Il ingurgita un thon froid mayonnaise et des haricots verts sans saveur, sous l’œil intéressé de l’aide-soignante qui le soumit à un feu nourri de questions sur Lady Di.

— Je savais pas qu’elle avait les pieds sensibles !

— Oh c’était un vrai problème, surtout que, de par sa fonction, elle était appelée à beaucoup marcher.

— Moi, j’ai des oignons, dit Marie-Ange.

— Œils-de-perdrix, répliqua Antoine, elle, c’était des œils-de-perdrix. Avec en plus des ongles incarnés. Elle a dégusté.

Les bobards lui venaient à l’esprit avec une facilité qui l’étonnait lui-même. Mais Marie-Ange paraissait insatiable, elle voulait tout savoir.

Il était à cours d’imagination lorsque le coursier arriva. Il chaussa ses vieilles lunettes, un modèle rectangulaire qui ne lui allait pas du tout, et put enfin appréhender son environnement avec une relative netteté. Il donna la boîte de macarons Ladurée à l’aide-soignante, en lui précisant que c’étaient les préférés de la princesse. Marie-Ange sortit de la chambre sur un petit nuage, et Antoine passa au plan B.

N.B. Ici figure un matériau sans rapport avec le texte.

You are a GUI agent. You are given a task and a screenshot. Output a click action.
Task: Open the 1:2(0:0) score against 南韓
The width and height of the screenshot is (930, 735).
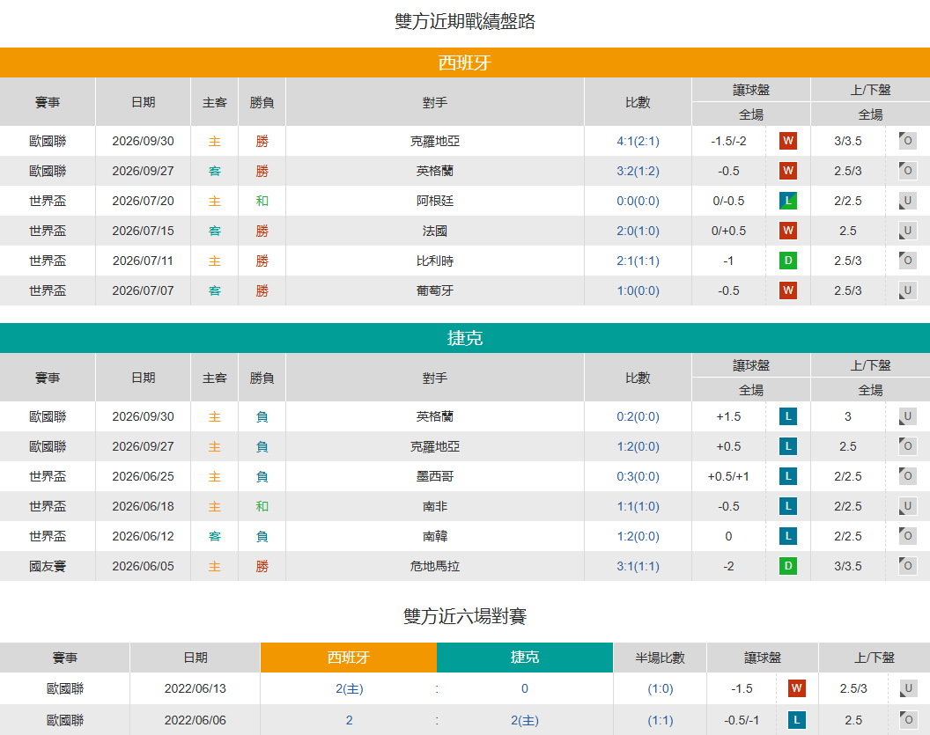coord(638,536)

Il mit vingt minutes pour s’habiller, avec des pauses de récupération, et fut enfin prêt à remonter à la source de tous ses malheurs. Il se perdit plusieurs fois dans le dédale des couloirs, en sueur, les mâchoires serrées sous la douleur constante, avant d’arriver devant la chambre qu’occupait Paola Beautreillis.